I believe that I grieve the Spirit when I don’t obey what I know of God’s revelation to me. If I know something that God has instructed me to do and don’t follow through, why should I expect further revelation? Like in any relationship, trust comes by walking together and learning mutual dependability. Andrew Murray’s teaching on surrender comes in at this point. When I surrender my will to the will of God, I will be willing to do what he instructs. When I am obedient my assurance and the sense of the Spirit’s accompaniment will become surer.

"We know that we have come to know him if we keep his commands. Those who say, "I know him," but do not do what he commands are liars, and the truth is not in them. But if anyone obeys his word, love for God is truly made complete in them. This is how we know we are in him: Whoever claims to live in him must live as Jesus did" (1 John 2:3-6, TNIV).

Another indicate of the Spirit’s presence in my life is love. Do I allow myself to sense and express love for others, the love that God himself has poured into me assuring me that I am his son?

"God is love. Whoever lives in love lives in God, and God in them. This is how love is made complete among us so that we will have confidence on the day of judgment: In this world we are like Jesus. There is no fear in love. But perfect love drives out fear, because fear has to do with punishment. The one who fears is not made perfect in love. We love because he first loved us. If we say we love God yet hate a brother or sister, we are liars.

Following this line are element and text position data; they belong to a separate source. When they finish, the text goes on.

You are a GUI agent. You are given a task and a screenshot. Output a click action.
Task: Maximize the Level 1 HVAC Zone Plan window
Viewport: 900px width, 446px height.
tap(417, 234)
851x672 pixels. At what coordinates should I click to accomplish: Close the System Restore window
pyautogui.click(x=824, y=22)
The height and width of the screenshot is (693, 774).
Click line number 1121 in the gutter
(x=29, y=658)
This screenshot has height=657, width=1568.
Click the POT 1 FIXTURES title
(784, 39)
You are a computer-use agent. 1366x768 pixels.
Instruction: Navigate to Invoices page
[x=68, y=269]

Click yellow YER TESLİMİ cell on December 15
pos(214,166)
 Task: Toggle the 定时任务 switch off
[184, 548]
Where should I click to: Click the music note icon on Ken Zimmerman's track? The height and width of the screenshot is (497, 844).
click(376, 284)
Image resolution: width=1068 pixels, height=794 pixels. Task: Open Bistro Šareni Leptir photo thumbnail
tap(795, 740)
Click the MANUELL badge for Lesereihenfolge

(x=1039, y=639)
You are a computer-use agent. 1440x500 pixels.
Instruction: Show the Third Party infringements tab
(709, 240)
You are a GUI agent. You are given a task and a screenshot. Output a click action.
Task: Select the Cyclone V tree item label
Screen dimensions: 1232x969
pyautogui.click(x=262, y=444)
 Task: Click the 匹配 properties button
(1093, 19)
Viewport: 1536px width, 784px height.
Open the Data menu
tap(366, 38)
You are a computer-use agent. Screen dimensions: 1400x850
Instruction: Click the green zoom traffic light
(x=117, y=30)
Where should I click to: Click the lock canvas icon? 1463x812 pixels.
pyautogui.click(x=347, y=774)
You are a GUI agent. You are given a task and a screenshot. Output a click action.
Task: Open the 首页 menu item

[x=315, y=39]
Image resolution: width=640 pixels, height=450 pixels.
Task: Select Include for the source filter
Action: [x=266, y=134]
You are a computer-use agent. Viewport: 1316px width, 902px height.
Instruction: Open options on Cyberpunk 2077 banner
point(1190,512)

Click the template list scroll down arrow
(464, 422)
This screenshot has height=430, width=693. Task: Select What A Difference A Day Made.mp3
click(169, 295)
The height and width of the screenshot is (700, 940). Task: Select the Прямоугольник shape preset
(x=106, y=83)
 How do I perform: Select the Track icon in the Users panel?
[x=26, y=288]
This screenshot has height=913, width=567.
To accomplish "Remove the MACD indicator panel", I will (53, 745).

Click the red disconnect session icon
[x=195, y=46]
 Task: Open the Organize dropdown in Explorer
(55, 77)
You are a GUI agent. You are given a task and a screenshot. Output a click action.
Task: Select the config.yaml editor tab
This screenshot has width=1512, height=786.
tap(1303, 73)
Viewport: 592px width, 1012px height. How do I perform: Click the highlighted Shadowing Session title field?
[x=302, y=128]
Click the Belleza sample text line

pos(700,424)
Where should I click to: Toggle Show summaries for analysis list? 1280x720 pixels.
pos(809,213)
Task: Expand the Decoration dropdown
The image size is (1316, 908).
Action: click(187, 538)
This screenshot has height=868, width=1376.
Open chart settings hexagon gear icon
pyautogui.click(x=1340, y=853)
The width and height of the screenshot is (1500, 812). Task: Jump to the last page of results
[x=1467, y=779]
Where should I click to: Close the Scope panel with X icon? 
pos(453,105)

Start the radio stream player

For if we do not love a fellow believer, whom we have seen, we cannot love God, whom we have not seen. And he has given us this command: Those who love God must also love one another" (1 John 4:16-21, TNIV).

Obedience and the expression of love open up the doors of perception so we can appreciate the Spirit in our lives. Where does the strength and trust to adopt these habits come from? Ironically it is through the Spirit that comes the ability to trust, obey and love. The answer to the question I started with, "What are we waiting for?" is "We are waiting for the Spirit." We are not waiting for the Spirit to save us or even purify or baptize us. That has happened. Rather we prayerfully wait for God to breathe into our personalities the desire to love and obey. Waiting, however, is not passive but has the sense of "waiting on" (as in waiter) -- to start being responsive in service, to the extent of our knowledge, and ever be listening for what more is to come. We actively wait and keep praying the ancient Christian prayer maranatha, Come Lord Jesus.